The algorithm is simple, which is why it is also suitable for textbooks. However, it is far from representing the state of the art. In case you are interested in the latest development, I have recently published a new distinct counting algorithm where the estimate does not depend on the processing order, which can be merged and requires only 3.5kB of memory to guarantee a standard error of 1.13% for counts up to exa-scale: https://arxiv.org/abs/2402.13726
This sucks, but a problem we have in academia is that you can't reference a closed PR request at a top-tier conference like VLDB. If you wrote up your proposal as a referable document, you should rightly claim that you deserve scholarly recognition. Morally, you deserve recognition (which you are getting here, at least). It's decent of the author to admit he was inspired by you - there are others who would think it is easier to deny it. But there is no recourse, if it's only a PR.
The Java implementation abstracts out the index mapping. This let us add alternative ways to map values to indices and we added the method with the quadratic interpolation as it seems to be a good tradeoff between index computation speed and memory footprint.
The tailcut approach breaks one important property of cardinality estimation algorithms: Adding the same value multiple times should change the state of the sketch only once when adding it for the first time.
However, due to the chance of overflows the same value can lead to multiple changes when using the tailcut approach. The introduced error depends on the order and also on the frequency distribution of inserted elements. It would be interesting to know which assumptions on the input data were made for the promised accuracy. In their paper I could not find any hint how the input data looked like in their experiments. It is fairly easy to obtain good results for the trivial case where all input values are distinct.
The tailcut approach reminds me of the HyperBitBit algorithm which also drops the property described above and promises a better storage factor (less error with same amount of memory).
It is interesting that the standard error is reduced from 1.04/sqrt(m) down to 1.0/sqrt(m) despite the loss of information after the tailcut. Therefore, I conclude that it must be the estimation method itself which is superior to existing methods. I will need to check.
Hey oertl, big fan of your paper https://arxiv.org/pdf/1706.07290.pdf :D
I going to start working on "intersections" and some improvements of the large scale cardinalities based on your research. Can I hit you up an email with some of my questions (concerning the intersection work? how does it compare to https://arxiv.org/pdf/1704.03911.pdf)

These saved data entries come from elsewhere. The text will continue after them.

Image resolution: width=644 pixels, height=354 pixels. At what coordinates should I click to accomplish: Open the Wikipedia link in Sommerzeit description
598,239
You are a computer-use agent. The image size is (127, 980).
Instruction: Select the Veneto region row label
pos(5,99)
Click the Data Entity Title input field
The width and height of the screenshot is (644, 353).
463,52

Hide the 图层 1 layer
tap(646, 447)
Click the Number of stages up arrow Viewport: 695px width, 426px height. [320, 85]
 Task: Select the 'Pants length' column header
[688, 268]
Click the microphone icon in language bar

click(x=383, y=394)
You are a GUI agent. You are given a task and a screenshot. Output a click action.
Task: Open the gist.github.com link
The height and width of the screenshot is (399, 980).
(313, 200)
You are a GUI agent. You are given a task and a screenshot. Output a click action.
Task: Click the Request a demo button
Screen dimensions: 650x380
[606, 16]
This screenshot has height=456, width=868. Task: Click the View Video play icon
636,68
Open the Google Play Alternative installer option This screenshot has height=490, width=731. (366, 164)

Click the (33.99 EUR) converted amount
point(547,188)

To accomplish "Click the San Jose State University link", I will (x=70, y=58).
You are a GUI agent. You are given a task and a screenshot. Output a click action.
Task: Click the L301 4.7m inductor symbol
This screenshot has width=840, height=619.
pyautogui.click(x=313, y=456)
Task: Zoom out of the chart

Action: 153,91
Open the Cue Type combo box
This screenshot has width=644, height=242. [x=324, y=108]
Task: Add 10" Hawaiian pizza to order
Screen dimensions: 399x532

So if a register overflows (and is truncated) "twice" by the same element before the base register (B) is increased, then after B is increased, the overflowing register is not increased and so appears not to have overflowed. On the other hand, if that element shows up in the stream once before and once after B is increased, the overflowing register may overflow again.
This makes even the MLE procedure partially incorrect in the first case, since it is the maximum likelihood estimation of a set of hashes in which the register discussed above did not overflow.
I have not yet checked their ML approach. Regarding register updates you are right.
I have also seen that they did only 10000 simulation runs to determine the standard deviation to be 1.00/sqrt(m). I think more simulations would be necessary to get a confidence interval for the standard deviation that is small enough to allow differentiation from 1.04/sqrt(m).
If you are interested in new cardinality estimation algorithms for HyperLogLog sketches you could also have a look on the paper I am currently working on:
There, I present two different algorithms based on theoretical considerations that are both accurate over the entire cardinality range. Unlike LogLog-Beta or HyperLogLog++, they do not need any empirically determined coefficients or bias correction data.